Svetislav Vulović (Светислав Вуловић; 29 November 1847 – 3 May 1898) was a Serbian teacher, literary critic and literary historian.

==Early life and education==
Svetislav Vulović was born on 29 November 1847 in Ivanjica.

He completed his elementary education in his hometown, before graduating from gymnasium in Kraljevo. He studied law at the Belgrade Velika škola, graduating in 1868.

==Career==
After graduation, Vulović briefly worked in court from 1868 to 1869. He taught at a Belgrade gymnasium from 1870 to 1881, his career interrupted by the Serbian–Turkish Wars of 1876 to 1878. In 1879, Vulović became a member of the Serbian Learned Society. The society would merge into the Serbian Royal Academy in 1892.

In 1881 he was offered the post of professor of South Slavic Literature at the Belgrade Higher School's Faculty of Philosophy. He would teach there from 1881 to 1898, also serving as rector during the 1893/94 school year. In 1887, Vulović became a member of the Serbian Royal Academy of Sciences.

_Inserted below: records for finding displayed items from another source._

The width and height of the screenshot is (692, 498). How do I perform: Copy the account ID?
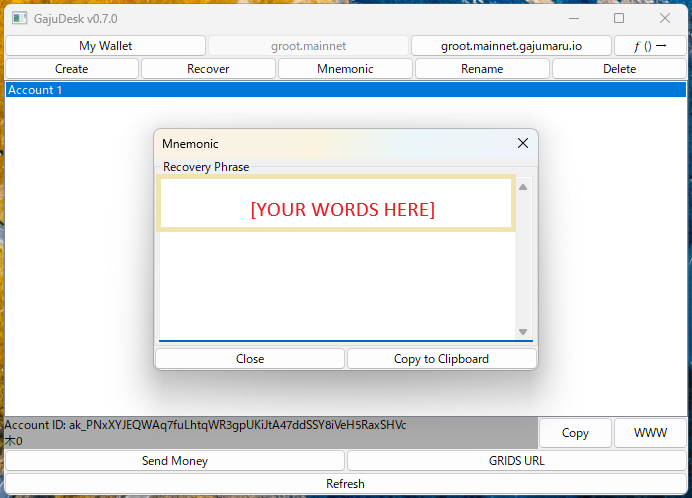[x=575, y=433]
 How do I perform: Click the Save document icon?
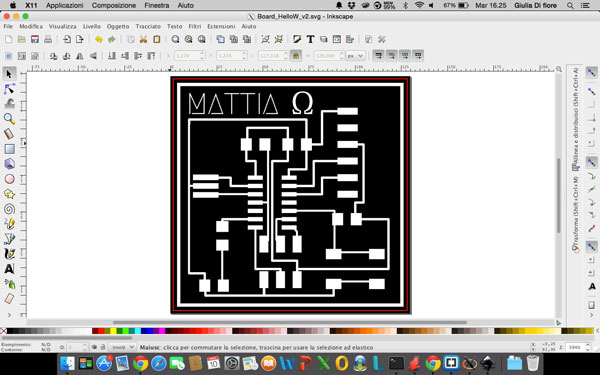[x=35, y=39]
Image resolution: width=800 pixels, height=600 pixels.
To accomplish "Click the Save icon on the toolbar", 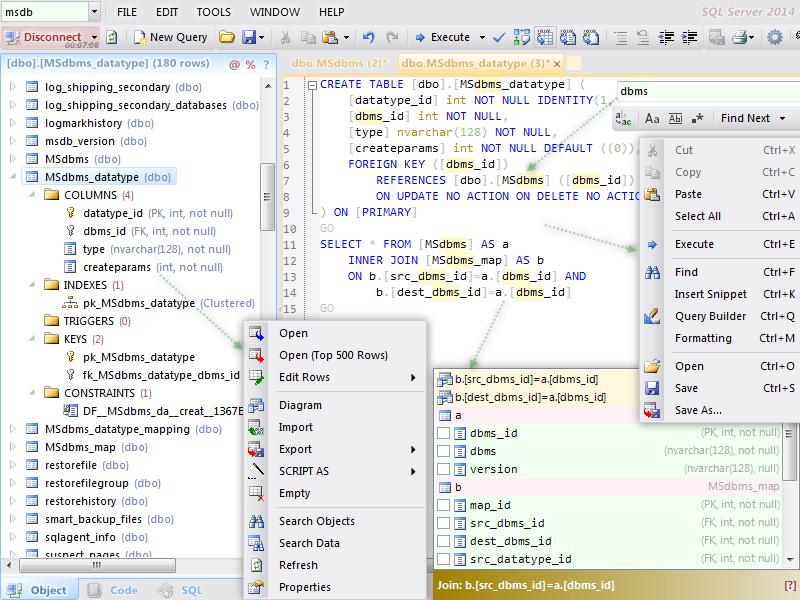I will (x=247, y=38).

==Personal life and death==
Vulović was married to Mileva Milka Vulović, an early Serbian women's rights activist.

He died on 3 May 1898 in Belgrade.

==Literary criticism==
On joining the university he tried to make a living in literature. It was there that he began the preparation of numerous valuable tracts on the history of Serbian literature during the Middle Ages to the present day,
and of dissertations and discussions on points of literary interest, as well as the publication of his various philosophical, legal poetical and other works absorbed the greater part of his time. These brought him into communication with the most distinguished scholars and literary critics of Europe and Russia.

He was under the influence of French literary critic Charles Augustin Sainte-Beuve and German political and literary writer Ludwig Börne.

==Works==
- Đura Jakšić, poet and painter (1875),
- Art narrative in the latest Serbian literature (1880),
- From the old Serbian literature I (1885),
- Njegoš, Serbian poet (1887),
- Branko Radičević I - II (1889, 1890),
- Srpske čitanke (1874, 1875), excellent anthologies of Serbian literature from which literary education was acquired by several generations,
- Beleške o arhiepiskopu Nikodimu (Notes on Archbishop Nikodim Milaš, 1894).